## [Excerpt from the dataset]

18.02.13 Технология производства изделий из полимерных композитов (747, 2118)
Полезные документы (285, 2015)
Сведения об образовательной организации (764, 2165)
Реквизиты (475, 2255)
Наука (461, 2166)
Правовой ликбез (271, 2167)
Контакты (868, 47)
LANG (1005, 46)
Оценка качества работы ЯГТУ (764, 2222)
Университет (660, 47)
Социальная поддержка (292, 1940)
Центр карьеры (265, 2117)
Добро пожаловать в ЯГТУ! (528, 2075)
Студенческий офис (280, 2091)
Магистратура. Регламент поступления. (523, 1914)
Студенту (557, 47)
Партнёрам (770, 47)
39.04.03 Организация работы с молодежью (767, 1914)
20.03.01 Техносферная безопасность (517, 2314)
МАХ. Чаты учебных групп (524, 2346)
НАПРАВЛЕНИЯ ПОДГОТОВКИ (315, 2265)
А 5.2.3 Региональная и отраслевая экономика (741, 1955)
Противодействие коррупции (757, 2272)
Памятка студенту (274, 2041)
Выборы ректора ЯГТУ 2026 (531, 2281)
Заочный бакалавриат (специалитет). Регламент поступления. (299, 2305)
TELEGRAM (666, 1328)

## [THE PROBLEM]
Edit all the records so that every "Регламент поступления" reads "Правила приёма", and leave everything else unchanged.

## [EXPECTED OUTPUT]
18.02.13 Технология производства изделий из полимерных композитов (747, 2118)
Полезные документы (285, 2015)
Сведения об образовательной организации (764, 2165)
Реквизиты (475, 2255)
Наука (461, 2166)
Правовой ликбез (271, 2167)
Контакты (868, 47)
LANG (1005, 46)
Оценка качества работы ЯГТУ (764, 2222)
Университет (660, 47)
Социальная поддержка (292, 1940)
Центр карьеры (265, 2117)
Добро пожаловать в ЯГТУ! (528, 2075)
Студенческий офис (280, 2091)
Магистратура. Правила приёма. (523, 1914)
Студенту (557, 47)
Партнёрам (770, 47)
39.04.03 Организация работы с молодежью (767, 1914)
20.03.01 Техносферная безопасность (517, 2314)
МАХ. Чаты учебных групп (524, 2346)
НАПРАВЛЕНИЯ ПОДГОТОВКИ (315, 2265)
А 5.2.3 Региональная и отраслевая экономика (741, 1955)
Противодействие коррупции (757, 2272)
Памятка студенту (274, 2041)
Выборы ректора ЯГТУ 2026 (531, 2281)
Заочный бакалавриат (специалитет). Правила приёма. (299, 2305)
TELEGRAM (666, 1328)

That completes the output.